▶ _Request_
Copy the material from the line containing "Image resolution: width=966" through the line containing "[x=20, y=99]", substituting "menu" for "dropdown" and leaving everything else unchanged.

— start Data supplied —

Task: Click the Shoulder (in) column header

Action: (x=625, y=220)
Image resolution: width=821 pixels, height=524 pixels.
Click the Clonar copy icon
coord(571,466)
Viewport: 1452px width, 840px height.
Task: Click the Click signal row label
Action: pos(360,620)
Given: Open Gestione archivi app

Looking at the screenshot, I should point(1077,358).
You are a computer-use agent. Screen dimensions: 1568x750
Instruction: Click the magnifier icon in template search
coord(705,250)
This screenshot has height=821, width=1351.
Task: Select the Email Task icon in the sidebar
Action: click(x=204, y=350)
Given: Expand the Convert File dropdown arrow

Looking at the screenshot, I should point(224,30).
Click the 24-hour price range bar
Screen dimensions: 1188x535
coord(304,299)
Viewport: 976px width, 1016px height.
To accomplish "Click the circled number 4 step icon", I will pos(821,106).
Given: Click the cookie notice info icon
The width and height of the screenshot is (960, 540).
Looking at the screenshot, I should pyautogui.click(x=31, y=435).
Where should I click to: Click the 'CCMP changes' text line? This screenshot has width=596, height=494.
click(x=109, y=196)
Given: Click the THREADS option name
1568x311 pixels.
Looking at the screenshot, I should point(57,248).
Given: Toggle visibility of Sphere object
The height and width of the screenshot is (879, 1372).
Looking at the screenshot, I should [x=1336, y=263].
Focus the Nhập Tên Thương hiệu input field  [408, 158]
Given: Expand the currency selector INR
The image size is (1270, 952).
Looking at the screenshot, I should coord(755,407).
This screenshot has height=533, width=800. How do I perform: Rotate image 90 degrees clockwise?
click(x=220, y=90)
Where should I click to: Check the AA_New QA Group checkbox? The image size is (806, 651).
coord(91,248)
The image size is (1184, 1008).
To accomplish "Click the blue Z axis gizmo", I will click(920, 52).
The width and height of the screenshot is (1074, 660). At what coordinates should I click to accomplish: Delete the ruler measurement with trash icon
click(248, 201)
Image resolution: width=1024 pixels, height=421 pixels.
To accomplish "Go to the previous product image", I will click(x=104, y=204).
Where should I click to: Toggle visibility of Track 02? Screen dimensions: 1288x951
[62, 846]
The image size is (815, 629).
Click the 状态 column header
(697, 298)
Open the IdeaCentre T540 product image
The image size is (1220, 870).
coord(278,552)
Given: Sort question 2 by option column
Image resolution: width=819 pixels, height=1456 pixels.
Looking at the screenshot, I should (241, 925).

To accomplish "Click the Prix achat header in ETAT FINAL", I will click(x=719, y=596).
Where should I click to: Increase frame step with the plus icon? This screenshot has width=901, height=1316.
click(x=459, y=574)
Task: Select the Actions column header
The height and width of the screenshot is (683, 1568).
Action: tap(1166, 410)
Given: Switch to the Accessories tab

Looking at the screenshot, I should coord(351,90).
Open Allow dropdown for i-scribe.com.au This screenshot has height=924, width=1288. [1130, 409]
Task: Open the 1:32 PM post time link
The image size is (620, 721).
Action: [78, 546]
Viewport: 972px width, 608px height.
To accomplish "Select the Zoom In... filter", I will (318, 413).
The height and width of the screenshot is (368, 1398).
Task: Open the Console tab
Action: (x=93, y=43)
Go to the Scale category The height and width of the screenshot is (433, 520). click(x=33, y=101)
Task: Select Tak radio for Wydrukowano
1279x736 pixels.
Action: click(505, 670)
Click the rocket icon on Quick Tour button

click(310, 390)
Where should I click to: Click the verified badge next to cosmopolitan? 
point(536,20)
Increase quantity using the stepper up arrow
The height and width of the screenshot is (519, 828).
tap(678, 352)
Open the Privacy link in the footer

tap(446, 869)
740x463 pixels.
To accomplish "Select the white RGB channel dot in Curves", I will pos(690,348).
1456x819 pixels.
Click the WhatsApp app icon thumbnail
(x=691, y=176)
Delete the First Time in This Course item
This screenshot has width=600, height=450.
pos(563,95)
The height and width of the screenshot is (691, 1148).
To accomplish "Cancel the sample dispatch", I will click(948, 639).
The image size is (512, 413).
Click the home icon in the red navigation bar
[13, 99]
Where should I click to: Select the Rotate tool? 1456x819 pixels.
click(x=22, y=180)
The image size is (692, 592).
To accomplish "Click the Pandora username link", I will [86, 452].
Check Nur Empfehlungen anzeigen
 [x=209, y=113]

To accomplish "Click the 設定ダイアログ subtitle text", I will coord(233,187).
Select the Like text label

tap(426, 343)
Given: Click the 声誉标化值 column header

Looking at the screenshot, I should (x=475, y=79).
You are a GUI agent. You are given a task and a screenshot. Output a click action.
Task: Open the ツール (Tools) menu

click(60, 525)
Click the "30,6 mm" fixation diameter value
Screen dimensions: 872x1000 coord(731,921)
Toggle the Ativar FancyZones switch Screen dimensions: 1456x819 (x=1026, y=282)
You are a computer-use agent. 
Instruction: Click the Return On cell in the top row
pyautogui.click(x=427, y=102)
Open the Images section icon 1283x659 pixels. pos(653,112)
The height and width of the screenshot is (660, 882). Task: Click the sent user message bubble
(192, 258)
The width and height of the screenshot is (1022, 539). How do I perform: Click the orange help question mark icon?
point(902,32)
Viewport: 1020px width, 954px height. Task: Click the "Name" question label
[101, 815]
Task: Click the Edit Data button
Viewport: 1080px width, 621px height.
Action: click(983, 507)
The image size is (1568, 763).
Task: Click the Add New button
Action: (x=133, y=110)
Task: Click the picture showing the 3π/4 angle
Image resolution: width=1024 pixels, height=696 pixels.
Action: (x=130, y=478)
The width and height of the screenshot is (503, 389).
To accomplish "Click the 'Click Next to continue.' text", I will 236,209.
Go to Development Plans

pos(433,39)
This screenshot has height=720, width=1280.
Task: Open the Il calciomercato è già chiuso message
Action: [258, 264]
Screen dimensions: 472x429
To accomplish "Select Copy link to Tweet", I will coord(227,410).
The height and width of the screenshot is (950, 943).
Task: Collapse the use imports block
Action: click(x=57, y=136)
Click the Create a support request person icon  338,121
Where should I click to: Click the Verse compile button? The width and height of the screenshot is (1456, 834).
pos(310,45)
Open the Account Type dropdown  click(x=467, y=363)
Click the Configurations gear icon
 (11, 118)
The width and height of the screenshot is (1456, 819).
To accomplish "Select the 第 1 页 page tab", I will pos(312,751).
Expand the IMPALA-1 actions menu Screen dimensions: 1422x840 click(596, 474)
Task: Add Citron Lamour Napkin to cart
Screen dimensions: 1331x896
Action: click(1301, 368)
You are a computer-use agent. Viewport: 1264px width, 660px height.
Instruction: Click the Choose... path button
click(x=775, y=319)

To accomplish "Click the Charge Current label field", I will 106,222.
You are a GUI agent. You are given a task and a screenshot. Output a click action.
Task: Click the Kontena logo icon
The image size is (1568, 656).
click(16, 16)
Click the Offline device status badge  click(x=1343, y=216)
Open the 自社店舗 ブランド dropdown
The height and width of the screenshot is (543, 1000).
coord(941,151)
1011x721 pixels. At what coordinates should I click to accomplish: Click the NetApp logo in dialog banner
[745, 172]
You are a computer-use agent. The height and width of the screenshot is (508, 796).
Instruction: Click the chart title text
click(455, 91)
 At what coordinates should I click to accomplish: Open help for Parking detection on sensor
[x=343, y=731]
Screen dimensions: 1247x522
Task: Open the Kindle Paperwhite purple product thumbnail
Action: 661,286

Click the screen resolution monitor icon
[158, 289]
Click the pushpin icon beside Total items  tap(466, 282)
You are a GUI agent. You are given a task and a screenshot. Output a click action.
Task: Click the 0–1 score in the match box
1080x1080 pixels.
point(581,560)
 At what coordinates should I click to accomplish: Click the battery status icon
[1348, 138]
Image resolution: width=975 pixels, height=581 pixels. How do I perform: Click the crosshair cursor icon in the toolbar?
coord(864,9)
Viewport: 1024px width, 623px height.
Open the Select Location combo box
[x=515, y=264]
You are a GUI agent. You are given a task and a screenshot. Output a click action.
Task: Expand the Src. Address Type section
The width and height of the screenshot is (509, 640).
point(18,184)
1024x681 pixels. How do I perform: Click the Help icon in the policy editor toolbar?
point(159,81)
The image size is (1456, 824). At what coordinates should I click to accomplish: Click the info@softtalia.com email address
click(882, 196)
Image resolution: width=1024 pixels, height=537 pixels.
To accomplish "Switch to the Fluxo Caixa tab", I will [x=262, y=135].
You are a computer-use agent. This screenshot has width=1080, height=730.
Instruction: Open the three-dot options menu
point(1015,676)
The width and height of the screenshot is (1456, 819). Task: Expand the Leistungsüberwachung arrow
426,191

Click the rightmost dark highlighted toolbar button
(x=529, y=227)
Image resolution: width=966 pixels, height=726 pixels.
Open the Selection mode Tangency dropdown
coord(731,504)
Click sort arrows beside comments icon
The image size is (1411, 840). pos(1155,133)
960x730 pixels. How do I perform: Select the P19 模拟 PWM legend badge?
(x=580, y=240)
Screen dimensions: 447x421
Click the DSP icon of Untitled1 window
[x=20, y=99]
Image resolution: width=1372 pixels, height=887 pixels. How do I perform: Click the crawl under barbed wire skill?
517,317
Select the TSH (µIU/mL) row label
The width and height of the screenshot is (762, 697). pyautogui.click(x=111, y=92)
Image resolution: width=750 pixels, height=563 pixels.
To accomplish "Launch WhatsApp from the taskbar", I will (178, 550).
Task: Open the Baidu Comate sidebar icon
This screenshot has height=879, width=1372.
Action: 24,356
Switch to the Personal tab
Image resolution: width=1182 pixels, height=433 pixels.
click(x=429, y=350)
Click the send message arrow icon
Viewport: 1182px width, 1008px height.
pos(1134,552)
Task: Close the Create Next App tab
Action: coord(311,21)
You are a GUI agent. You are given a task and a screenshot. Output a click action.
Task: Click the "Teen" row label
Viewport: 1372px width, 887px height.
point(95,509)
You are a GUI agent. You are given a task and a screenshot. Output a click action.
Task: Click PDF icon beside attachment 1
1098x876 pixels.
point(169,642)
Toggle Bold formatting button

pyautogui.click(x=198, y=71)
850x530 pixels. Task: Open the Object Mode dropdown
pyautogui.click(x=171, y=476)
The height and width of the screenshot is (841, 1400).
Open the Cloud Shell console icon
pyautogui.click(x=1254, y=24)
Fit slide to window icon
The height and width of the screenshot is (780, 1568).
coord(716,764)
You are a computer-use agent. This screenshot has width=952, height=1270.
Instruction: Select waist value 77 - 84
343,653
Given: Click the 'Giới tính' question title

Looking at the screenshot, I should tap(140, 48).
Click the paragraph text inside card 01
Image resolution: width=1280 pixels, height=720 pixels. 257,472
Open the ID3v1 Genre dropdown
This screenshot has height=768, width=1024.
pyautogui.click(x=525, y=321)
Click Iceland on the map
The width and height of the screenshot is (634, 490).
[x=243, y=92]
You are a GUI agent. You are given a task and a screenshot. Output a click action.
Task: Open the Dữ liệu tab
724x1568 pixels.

— end Data supplied —

▶ _Output of the task_
Image resolution: width=966 pixels, height=726 pixels.
Open the Selection mode Tangency menu
coord(731,504)
Click sort arrows beside comments icon
The image size is (1411, 840). pos(1155,133)
960x730 pixels. How do I perform: Select the P19 模拟 PWM legend badge?
(x=580, y=240)
Screen dimensions: 447x421
Click the DSP icon of Untitled1 window
[x=20, y=99]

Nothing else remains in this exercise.